G.S. 59-2(b) requires, for the formation of a limited partnership, “substantial compliance in good faith with the requirements of [G.S. 59-2](a).” G.S. 59-2(a) requires that persons desiring to form a limited partnership “[s]ign and swear to a certificate . . . .” The record here contains no signed and sworn certificate of limited partnership.

Assuming, arguendo, that the document captioned “Agreement and Note” can be considered a certificate of limited partnership for the purpose of passing on plaintiffs motion, it fails to meet the requirements of the governing statute in the following respects:

(1) It is not sworn to, as required by G.S. 59-2(a)(l) (see Wisniewski v. Johnson, 223 Va. 141, 286 S.E. 2d 223 (1982), which held this defect alone fatal to the asserted creation of a limited partnership).

(2) It does not contain the name of the partnership, as required by G.S. 59-2(a)(l)(a).

*678(3) It does not state the residence of each member, as required by G.S. 59-2(a)(l)(d).

(4) Unless the term “investor” is construed to mean “limited partner,” it does not designate the general and limited partners, as required by G.S. 59-2(a)(l)(d).

(5) It does not contain the term for which the partnership is to exist, as required by G.S. 59-2(a)(l)(e).

(6) While not fatal, standing alone, insofar as the parties inter se are concerned, 60 Am. Jur. 2d, Partnership, § 376, at 259 (1972) (cited in the majority opinion), it was not recorded as required by G.S. 59-2(a)(2).

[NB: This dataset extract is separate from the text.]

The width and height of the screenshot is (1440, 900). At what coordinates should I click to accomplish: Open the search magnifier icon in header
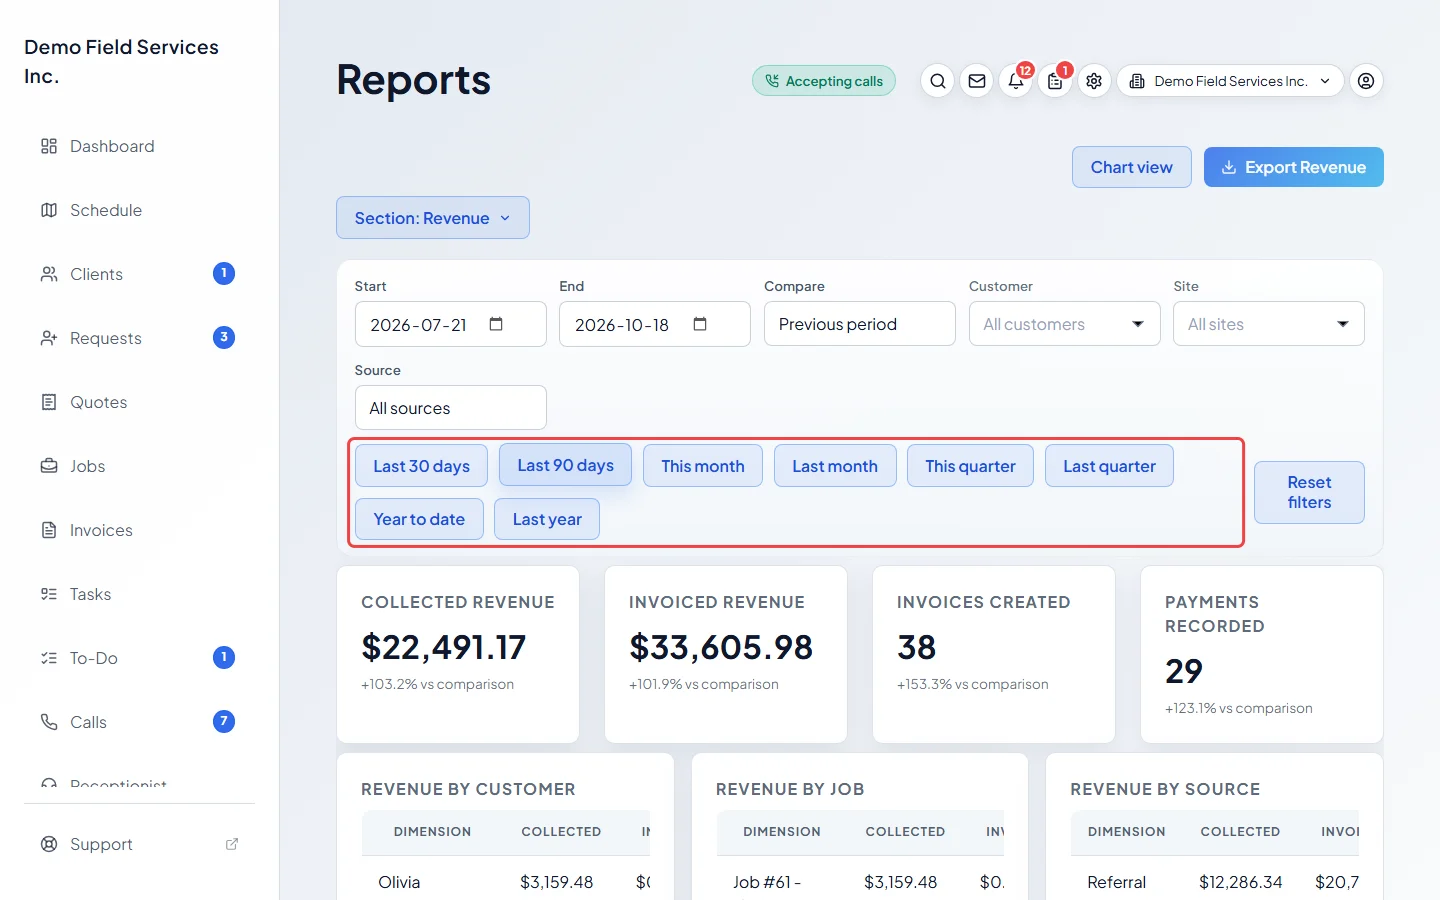(937, 81)
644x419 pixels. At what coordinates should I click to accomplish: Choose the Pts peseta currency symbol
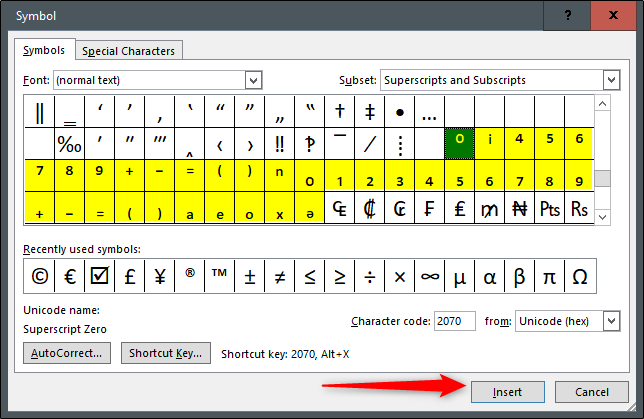(549, 210)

Where, as here, the record contains no evidence, and the decision must be derived solely from the pleadings, a motion for summary judgment will be considered as though made under G.S. 1A-1, Rule 12(c), for judgment on the pleadings. Burton v. Kenyon, 46 N.C. App. 309, 310, 264 S.E. 2d 808, 809 (1980); Reichler v. Tillman, 21 N.C. App. 38, 40, 203 S.E. 2d 68, 70 (1974). So treating plaintiffs motion, and in light of the foregoing, I would hold as a matter of law that the parties have neither attempted to comply nor substantially complied in good faith with the statutory requirements for formation of a limited partnership. Defendants’ answer raises no other defense to plaintiffs claim. I therefore vote to affirm the judgment for plaintiff.